Moderate drinking slashes the risk of a heart attack or stroke, a major study reveals. Research from 1.9 million adults appears to show that the occasional glass of wine or pint of beer may provide a protective effect. Men and women who drank moderately—within 14 units of alcohol a week—were found to be less at risk of common heart problems than teetotallers.
This is equivalent to no more than a small glass of wine each night or a pint of very weak: beer, or two measures of spirits. But adults who exceeded this limit—defined as heavy drinkers—greatly increased their risk of common heart complications. Red wine Cambridge University researchers believe moderate amounts of alcohol may boost levels of good cholesterol in the blood.
This may help protect against certain types of heart disease including heart attacks, strokes, angina, severe chest pain, and heart failure—the weakening of the heart. The scientists urged adults not to start drinking to try to protect their hearts and advised them to take up exercise instead. But the findings go against guidance from the Chief Medical Officer last year claiming no consumption of alcohol was safe.

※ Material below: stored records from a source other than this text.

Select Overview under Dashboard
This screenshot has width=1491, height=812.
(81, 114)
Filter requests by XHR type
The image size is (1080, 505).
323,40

Dame SallyDavies said even small amounts could increase the risk of cancer and liver disease. The researchers, from Cambridge University and University College London, looked at the records of 1.94 million British men and women over 30. They recorded their drinking habits from the previous five years and then observed whether they had heart attacks, strokes or other heart conditions over six years. The results, in the British Medical Journal, showed adults who drank no alcohol were 32 per cent more likely than moderate drinkers to have a heart attack.
They were 56 per cent more at risk of fatal heart disease, had a 24 per cent higher risk of heart failure and were 56 per cent more likely to die of coronary heart disease. Heavy drinkers were 22 per cent more likely to have heart failure, had a 33 per cent higher risk of stroke and a 50 per cent higher risk of cardiac arrest. The researchers stressed that even though small amounts of alcohol may protect against heart disease, they may increase the risk of cancer and liver disease.
Author Stephen Bell, of Cambridge University, said; ‘There are arguably safer and more effective ways of reducing cardiovascular risk… which do not incur increased risks of alcohol dependence, liver disease and cancer.’ Some experts said the results may be skewed by the fact non-drinkers include former alcoholics or patients with long-term illnesses. A spokesman for Alcohol Concern, said: When it comes to alcohol, there is no safe limit.’